[DATA EXTRACTS]

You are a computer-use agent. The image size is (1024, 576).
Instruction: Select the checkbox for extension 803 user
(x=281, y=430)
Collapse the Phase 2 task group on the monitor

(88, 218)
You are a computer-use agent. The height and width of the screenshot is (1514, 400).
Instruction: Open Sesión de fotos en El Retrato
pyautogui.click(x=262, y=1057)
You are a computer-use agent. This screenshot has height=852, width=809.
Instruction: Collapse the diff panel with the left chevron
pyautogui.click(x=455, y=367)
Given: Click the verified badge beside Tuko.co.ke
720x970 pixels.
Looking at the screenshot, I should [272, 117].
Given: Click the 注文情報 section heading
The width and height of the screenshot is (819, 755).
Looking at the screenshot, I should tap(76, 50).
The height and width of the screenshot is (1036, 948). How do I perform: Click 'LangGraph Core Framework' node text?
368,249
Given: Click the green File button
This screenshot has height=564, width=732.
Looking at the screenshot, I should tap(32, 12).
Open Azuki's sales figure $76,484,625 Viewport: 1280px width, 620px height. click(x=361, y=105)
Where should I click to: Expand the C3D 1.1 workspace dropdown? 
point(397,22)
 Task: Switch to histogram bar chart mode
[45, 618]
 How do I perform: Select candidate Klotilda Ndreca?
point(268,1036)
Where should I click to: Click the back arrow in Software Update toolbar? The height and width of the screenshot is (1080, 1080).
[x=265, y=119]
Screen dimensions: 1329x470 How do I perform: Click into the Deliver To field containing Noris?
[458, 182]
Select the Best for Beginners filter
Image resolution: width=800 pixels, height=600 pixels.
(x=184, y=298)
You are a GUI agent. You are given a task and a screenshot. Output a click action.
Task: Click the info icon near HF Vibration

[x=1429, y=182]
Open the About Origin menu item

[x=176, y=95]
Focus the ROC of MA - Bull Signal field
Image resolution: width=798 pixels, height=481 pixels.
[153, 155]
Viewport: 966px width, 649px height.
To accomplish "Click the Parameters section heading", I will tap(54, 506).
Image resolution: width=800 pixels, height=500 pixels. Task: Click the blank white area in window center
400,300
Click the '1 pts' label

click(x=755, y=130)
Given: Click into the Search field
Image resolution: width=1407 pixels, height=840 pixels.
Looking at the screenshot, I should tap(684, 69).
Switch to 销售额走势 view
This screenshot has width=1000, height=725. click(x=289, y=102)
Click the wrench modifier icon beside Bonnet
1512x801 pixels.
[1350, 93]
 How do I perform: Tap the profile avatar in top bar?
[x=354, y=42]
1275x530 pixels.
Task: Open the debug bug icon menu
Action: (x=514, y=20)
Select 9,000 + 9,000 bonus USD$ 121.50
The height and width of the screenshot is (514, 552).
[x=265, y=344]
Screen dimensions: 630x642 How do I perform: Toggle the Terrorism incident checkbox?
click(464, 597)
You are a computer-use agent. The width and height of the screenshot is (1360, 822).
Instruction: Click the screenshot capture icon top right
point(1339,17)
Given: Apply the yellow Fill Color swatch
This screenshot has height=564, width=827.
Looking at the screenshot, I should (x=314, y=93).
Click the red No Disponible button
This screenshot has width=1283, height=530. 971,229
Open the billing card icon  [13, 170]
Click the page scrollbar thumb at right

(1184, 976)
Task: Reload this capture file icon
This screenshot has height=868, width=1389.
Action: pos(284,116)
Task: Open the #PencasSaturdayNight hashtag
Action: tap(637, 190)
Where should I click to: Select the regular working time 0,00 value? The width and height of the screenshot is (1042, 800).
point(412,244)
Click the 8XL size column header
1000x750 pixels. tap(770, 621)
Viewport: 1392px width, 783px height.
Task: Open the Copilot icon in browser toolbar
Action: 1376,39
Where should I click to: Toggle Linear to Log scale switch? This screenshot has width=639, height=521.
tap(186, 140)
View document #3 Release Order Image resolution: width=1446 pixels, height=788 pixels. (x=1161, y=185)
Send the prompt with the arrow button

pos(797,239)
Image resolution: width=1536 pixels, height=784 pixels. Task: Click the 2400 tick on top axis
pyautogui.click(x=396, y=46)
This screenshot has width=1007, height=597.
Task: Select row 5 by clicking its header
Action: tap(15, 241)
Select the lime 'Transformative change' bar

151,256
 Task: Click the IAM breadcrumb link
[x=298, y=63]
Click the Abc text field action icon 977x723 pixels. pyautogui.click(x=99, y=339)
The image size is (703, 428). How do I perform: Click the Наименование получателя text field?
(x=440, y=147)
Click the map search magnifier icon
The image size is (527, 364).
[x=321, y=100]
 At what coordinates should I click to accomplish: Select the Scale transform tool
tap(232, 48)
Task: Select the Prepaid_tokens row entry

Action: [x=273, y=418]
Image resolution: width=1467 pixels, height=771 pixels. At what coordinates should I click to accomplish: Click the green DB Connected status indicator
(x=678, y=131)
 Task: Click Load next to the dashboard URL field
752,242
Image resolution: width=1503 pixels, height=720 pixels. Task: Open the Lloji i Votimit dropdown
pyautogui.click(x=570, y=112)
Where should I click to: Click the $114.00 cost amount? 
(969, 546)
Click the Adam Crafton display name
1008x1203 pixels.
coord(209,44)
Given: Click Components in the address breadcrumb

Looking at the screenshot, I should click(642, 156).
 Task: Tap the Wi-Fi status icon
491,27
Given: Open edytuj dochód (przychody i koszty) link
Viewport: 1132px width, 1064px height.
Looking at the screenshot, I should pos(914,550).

[/DATA EXTRACTS]

» THE TASK
An exact repeat of all the entries above is required.

» ANSWER TO THIS EXERCISE
You are a computer-use agent. The image size is (1024, 576).
Instruction: Select the checkbox for extension 803 user
(x=281, y=430)
Collapse the Phase 2 task group on the monitor

(88, 218)
You are a computer-use agent. The height and width of the screenshot is (1514, 400).
Instruction: Open Sesión de fotos en El Retrato
pyautogui.click(x=262, y=1057)
You are a computer-use agent. This screenshot has height=852, width=809.
Instruction: Collapse the diff panel with the left chevron
pyautogui.click(x=455, y=367)
Given: Click the verified badge beside Tuko.co.ke
720x970 pixels.
Looking at the screenshot, I should [272, 117].
Given: Click the 注文情報 section heading
The width and height of the screenshot is (819, 755).
Looking at the screenshot, I should tap(76, 50).
The height and width of the screenshot is (1036, 948). How do I perform: Click 'LangGraph Core Framework' node text?
368,249
Given: Click the green File button
This screenshot has height=564, width=732.
Looking at the screenshot, I should tap(32, 12).
Open Azuki's sales figure $76,484,625 Viewport: 1280px width, 620px height. click(x=361, y=105)
Where should I click to: Expand the C3D 1.1 workspace dropdown? 
point(397,22)
 Task: Switch to histogram bar chart mode
[45, 618]
 How do I perform: Select candidate Klotilda Ndreca?
point(268,1036)
Where should I click to: Click the back arrow in Software Update toolbar? The height and width of the screenshot is (1080, 1080).
[x=265, y=119]
Screen dimensions: 1329x470 How do I perform: Click into the Deliver To field containing Noris?
[458, 182]
Select the Best for Beginners filter
Image resolution: width=800 pixels, height=600 pixels.
(x=184, y=298)
You are a GUI agent. You are given a task and a screenshot. Output a click action.
Task: Click the info icon near HF Vibration

[x=1429, y=182]
Open the About Origin menu item

[x=176, y=95]
Focus the ROC of MA - Bull Signal field
Image resolution: width=798 pixels, height=481 pixels.
[153, 155]
Viewport: 966px width, 649px height.
To accomplish "Click the Parameters section heading", I will tap(54, 506).
Image resolution: width=800 pixels, height=500 pixels. Task: Click the blank white area in window center
400,300
Click the '1 pts' label

click(x=755, y=130)
Given: Click into the Search field
Image resolution: width=1407 pixels, height=840 pixels.
Looking at the screenshot, I should tap(684, 69).
Switch to 销售额走势 view
This screenshot has width=1000, height=725. click(x=289, y=102)
Click the wrench modifier icon beside Bonnet
1512x801 pixels.
[1350, 93]
 How do I perform: Tap the profile avatar in top bar?
[x=354, y=42]
1275x530 pixels.
Task: Open the debug bug icon menu
Action: (x=514, y=20)
Select 9,000 + 9,000 bonus USD$ 121.50
The height and width of the screenshot is (514, 552).
[x=265, y=344]
Screen dimensions: 630x642 How do I perform: Toggle the Terrorism incident checkbox?
click(464, 597)
You are a computer-use agent. The width and height of the screenshot is (1360, 822).
Instruction: Click the screenshot capture icon top right
point(1339,17)
Given: Apply the yellow Fill Color swatch
This screenshot has height=564, width=827.
Looking at the screenshot, I should (x=314, y=93).
Click the red No Disponible button
This screenshot has width=1283, height=530. 971,229
Open the billing card icon  [13, 170]
Click the page scrollbar thumb at right

(1184, 976)
Task: Reload this capture file icon
This screenshot has height=868, width=1389.
Action: pos(284,116)
Task: Open the #PencasSaturdayNight hashtag
Action: tap(637, 190)
Where should I click to: Select the regular working time 0,00 value? The width and height of the screenshot is (1042, 800).
point(412,244)
Click the 8XL size column header
1000x750 pixels. tap(770, 621)
Viewport: 1392px width, 783px height.
Task: Open the Copilot icon in browser toolbar
Action: 1376,39
Where should I click to: Toggle Linear to Log scale switch? This screenshot has width=639, height=521.
tap(186, 140)
View document #3 Release Order Image resolution: width=1446 pixels, height=788 pixels. (x=1161, y=185)
Send the prompt with the arrow button

pos(797,239)
Image resolution: width=1536 pixels, height=784 pixels. Task: Click the 2400 tick on top axis
pyautogui.click(x=396, y=46)
This screenshot has width=1007, height=597.
Task: Select row 5 by clicking its header
Action: tap(15, 241)
Select the lime 'Transformative change' bar

151,256
 Task: Click the IAM breadcrumb link
[x=298, y=63]
Click the Abc text field action icon 977x723 pixels. pyautogui.click(x=99, y=339)
The image size is (703, 428). How do I perform: Click the Наименование получателя text field?
(x=440, y=147)
Click the map search magnifier icon
The image size is (527, 364).
[x=321, y=100]
 At what coordinates should I click to accomplish: Select the Scale transform tool
tap(232, 48)
Task: Select the Prepaid_tokens row entry

Action: [x=273, y=418]
Image resolution: width=1467 pixels, height=771 pixels. At what coordinates should I click to accomplish: Click the green DB Connected status indicator
(x=678, y=131)
 Task: Click Load next to the dashboard URL field
752,242
Image resolution: width=1503 pixels, height=720 pixels. Task: Open the Lloji i Votimit dropdown
pyautogui.click(x=570, y=112)
Where should I click to: Click the $114.00 cost amount? 
(969, 546)
Click the Adam Crafton display name
1008x1203 pixels.
coord(209,44)
Given: Click Components in the address breadcrumb

Looking at the screenshot, I should click(642, 156).
 Task: Tap the Wi-Fi status icon
491,27
Given: Open edytuj dochód (przychody i koszty) link
Viewport: 1132px width, 1064px height.
Looking at the screenshot, I should pos(914,550).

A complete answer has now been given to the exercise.